WhAI¹

This post is by Alec Shuldiner, PhD, Senior Product Manager, Advanced Analytics at Autodesk, Inc.

We define previous industrial revolutions by changes in the means of manufacturing: powered production, mass production, and, our current model: “digital” production. Those means continue to evolve, but the 4th Industrial Revolution will come to be defined less by changes in the means, and more by changes in the causes of manufacturing: not just by the how and what, but by the why.

Figure 1: MX3D bridge, March 2018, credit Author

Opaque intentions

Nature displays phantasmagorical complexity in all its parts: it may be grokked but it resists analysis. The man-made world works differently. Here, our assumption is that, with enough effort, we could unearth the original intention, along with the path between it and some eventual outcome.
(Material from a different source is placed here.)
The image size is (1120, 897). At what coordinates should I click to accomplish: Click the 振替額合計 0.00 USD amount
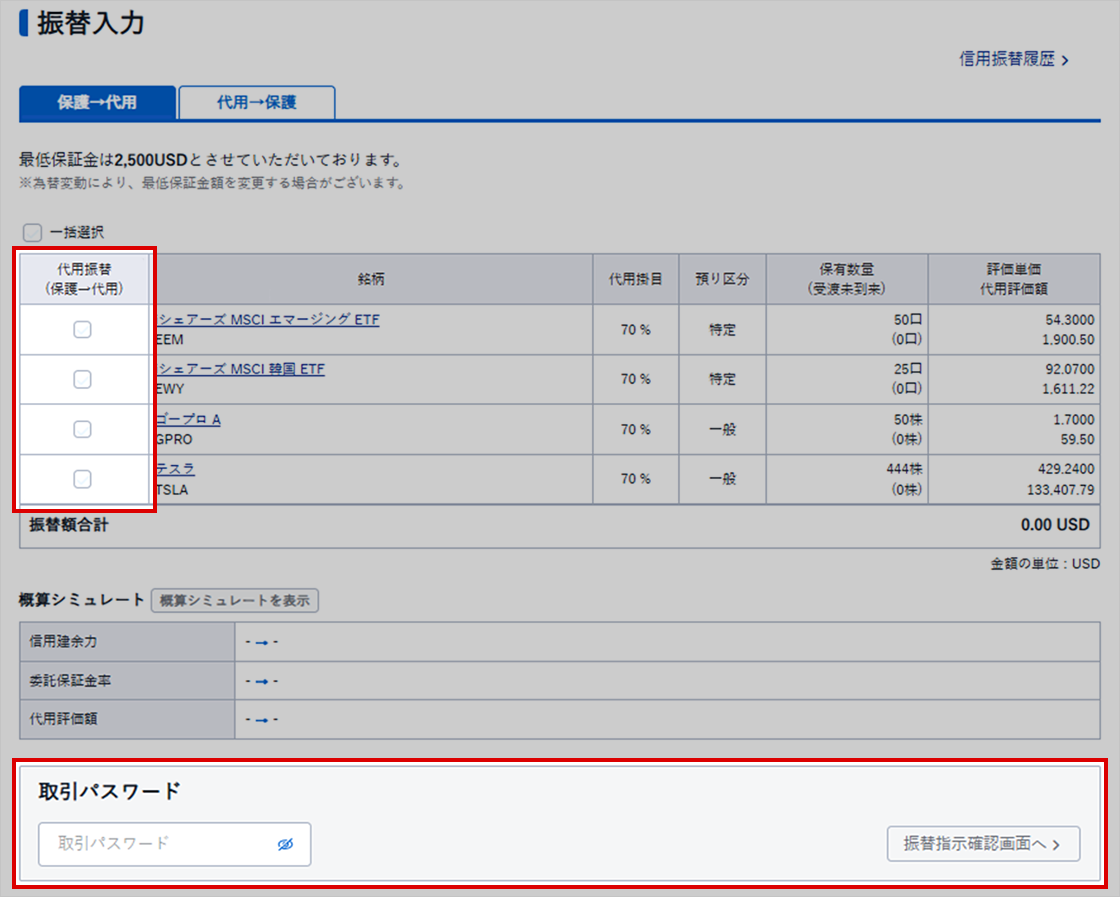tap(1055, 525)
While research and experience alike may turn up exceptions, we hold these beliefs to be self-evident: that actors in the marketplace are rational; that someone, somewhere, knows how a thing works; that there is a little man behind the curtain, and that we could catch him, if we were quick enough.
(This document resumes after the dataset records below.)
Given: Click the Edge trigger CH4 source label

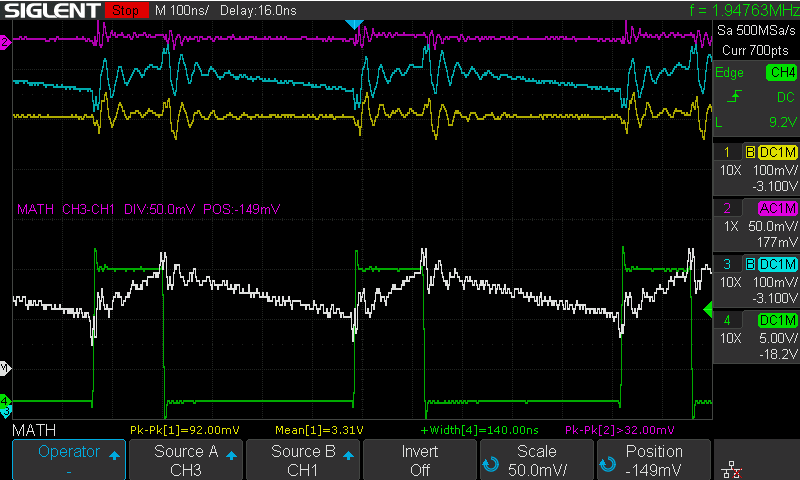Looking at the screenshot, I should click(x=782, y=72).
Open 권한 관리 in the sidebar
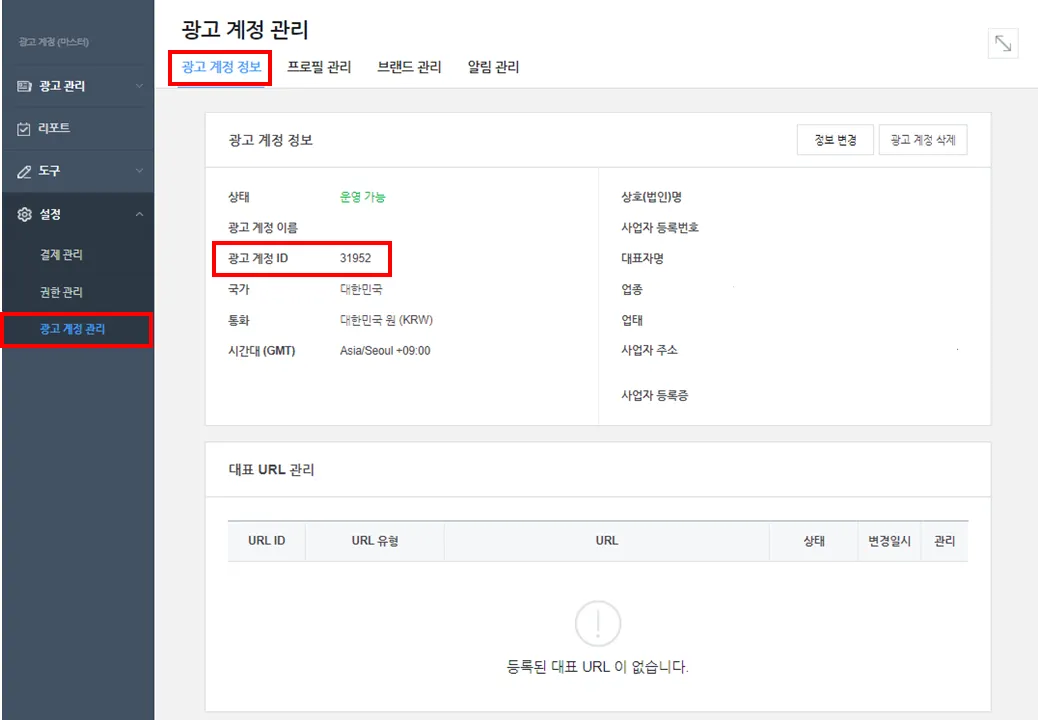Screen dimensions: 1038x720 (61, 293)
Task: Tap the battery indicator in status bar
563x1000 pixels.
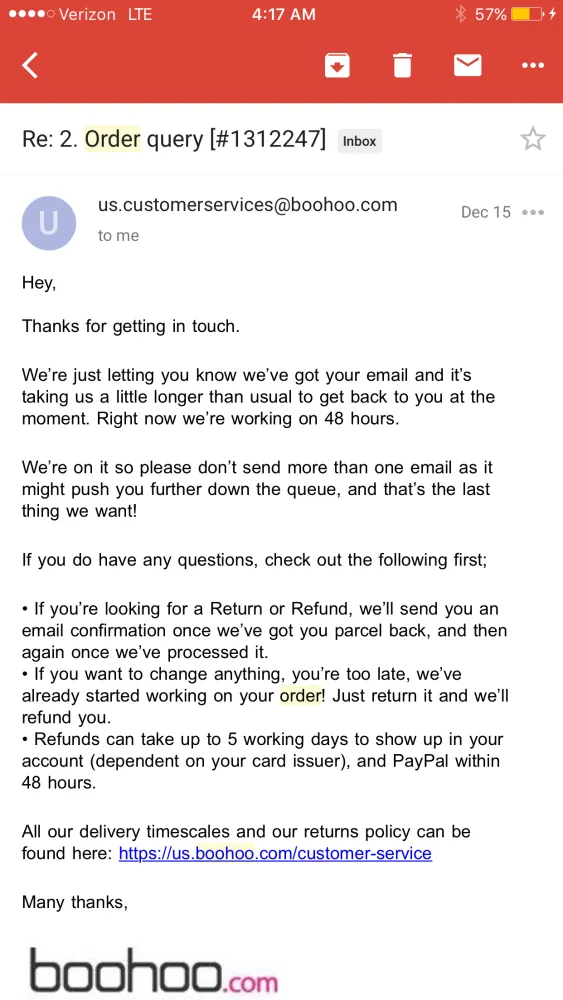Action: [529, 14]
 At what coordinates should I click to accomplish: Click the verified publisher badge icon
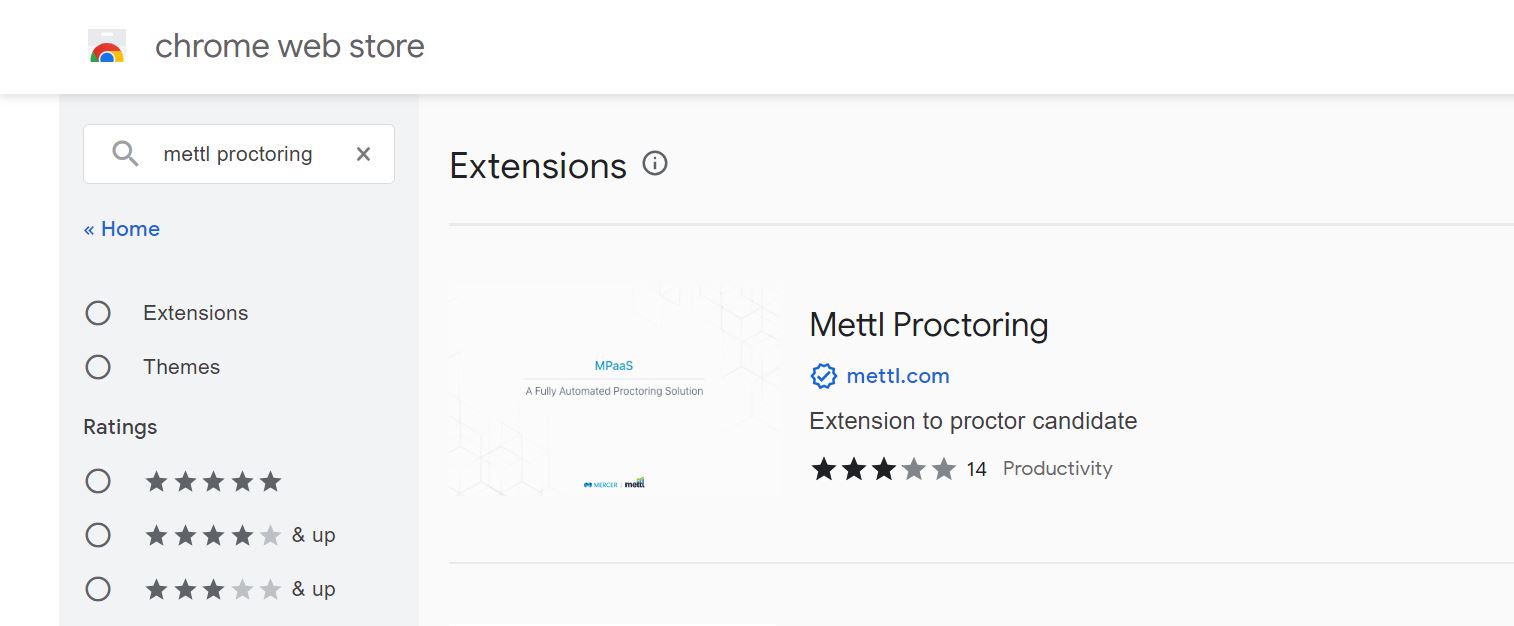(823, 377)
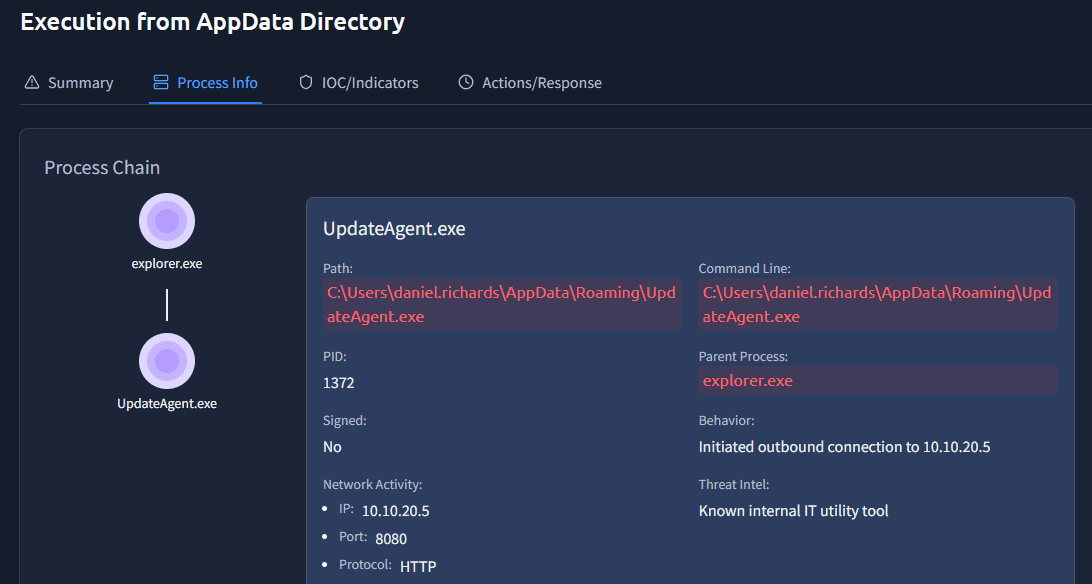The width and height of the screenshot is (1092, 584).
Task: Go to the Actions/Response tab
Action: pos(541,83)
Artificial Intelligence (AI) is widely employed to boost human mental capacity, thereby facilitating our understanding of nature, our own society, the global economy, and like complexities. Increasingly, AI is becoming a fundamental part of our global operating system. The fact that atomistic analysis of these gargantuan networks of calculated probabilities is typically unrevealing has hardly slowed this progress. We are embedding AI in our software, our private and public operations, and our (smart) things. As a side effect, this opacity is carried into the heart of the made world. We may come to understand old problems better than we have in the past, but we are working at least as quickly to obscure the chain of intention in the new world we are building. This is the world of the 4th Industrial Revolution.
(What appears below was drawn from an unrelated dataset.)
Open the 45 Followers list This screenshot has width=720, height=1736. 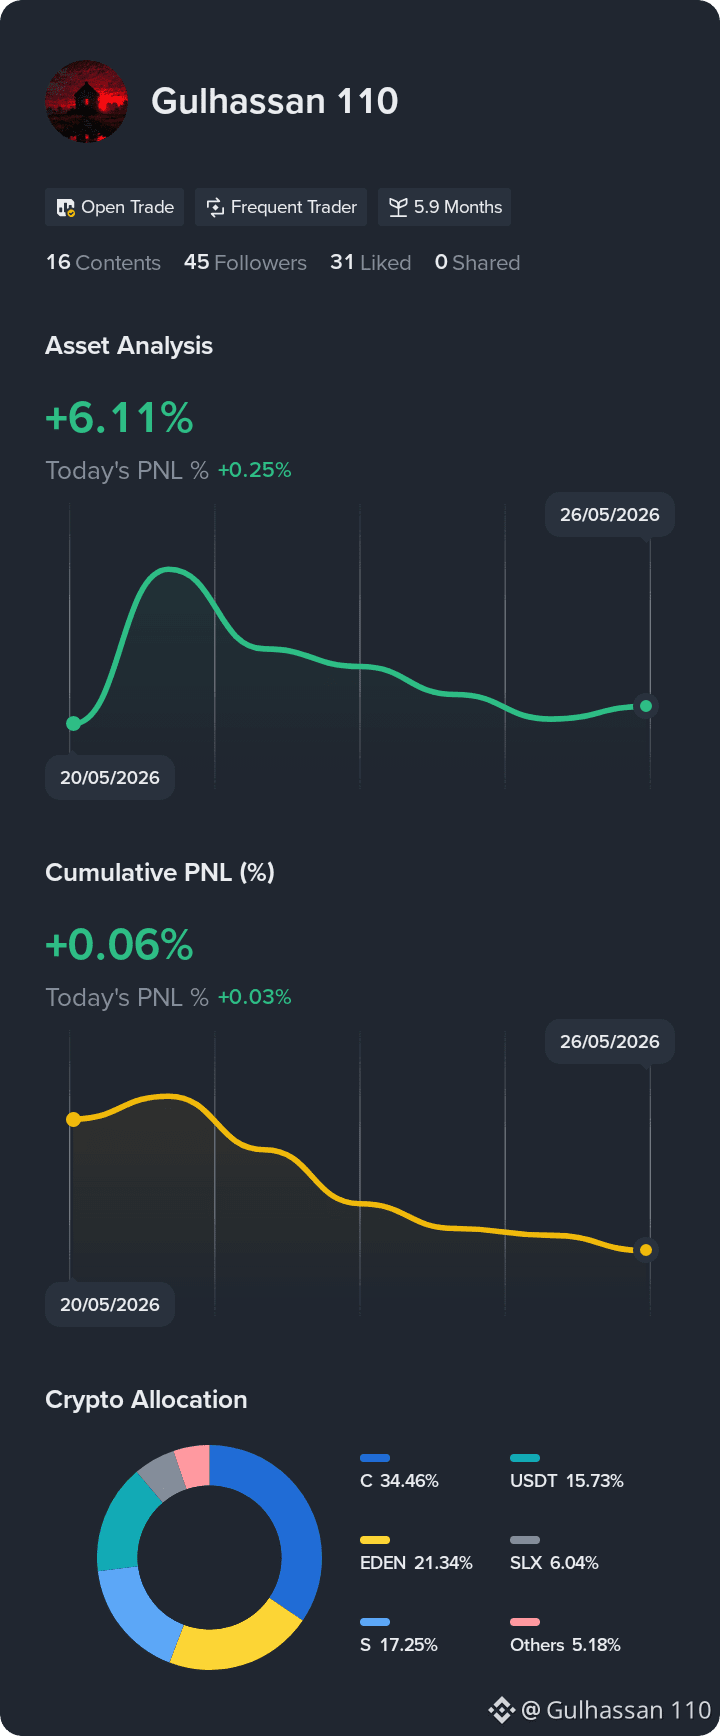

“Things are about to get weird”

A couple of years ago, my employer, Autodesk, began training IBM’s Watson system to understand and to respond helpfully to the questions asked by our customers in online forums. The goal was to replace a significant portion of the interactions and transactions handled by human employees. In this, Watson has been successful. The path to get there, though, turned out to be different than the one we usually follow when creating business capabilities, and much harder to understand. To call attention to these differences, I wrote a memo characterizing them as a set of directional changes:

Deterministic → Probabilistic
Mechanism → Organism
System → Ecosystem
Outcomes → Tendencies
Predefined → Emergent

One of our executives responded, “so things are about to get weird,” a decent shorthand for what the 4th Industrial Revolution portends.

The current Autodesk Virtual Agent is a reasonably helpful bot, well-trained, though of limited range. It isn’t weird.² But more expansive implementations of its type have displayed odd behavior, most recently Amazon’s Alexa, which developed a habit of laughing at customers at unpredictable and irregularly-repeated intervals from the Echo home speakers it haunts. Amazon rushed a “fix” into production, explaining only that the behavior was a result of “false positives.”³ What is truly weird — aside from the customers’ decidedly creepy experiences — is that Amazon’s machine learning experts probably cannot deliver a complete explanation of the phenomenon. In contrast to other “big data” systems — which process comparable volumes of data, but which do so via fully deterministic channels, rather than the recursively nested weightings that characterize the “natural language processing” — this opacity makes Alexa go. For a computer scientist, this is a new model. For an Amazon executive, no doubt likewise.

Raise them right

Though a novelty in the office, the experience of developing a capable operator by encouragement rather than command was by no means new to me, nor, perhaps, to you. Indeed, many people of a certain age have deep experience training massively complex opaque thinking systems from blank slate to sophistication. We call it parenting.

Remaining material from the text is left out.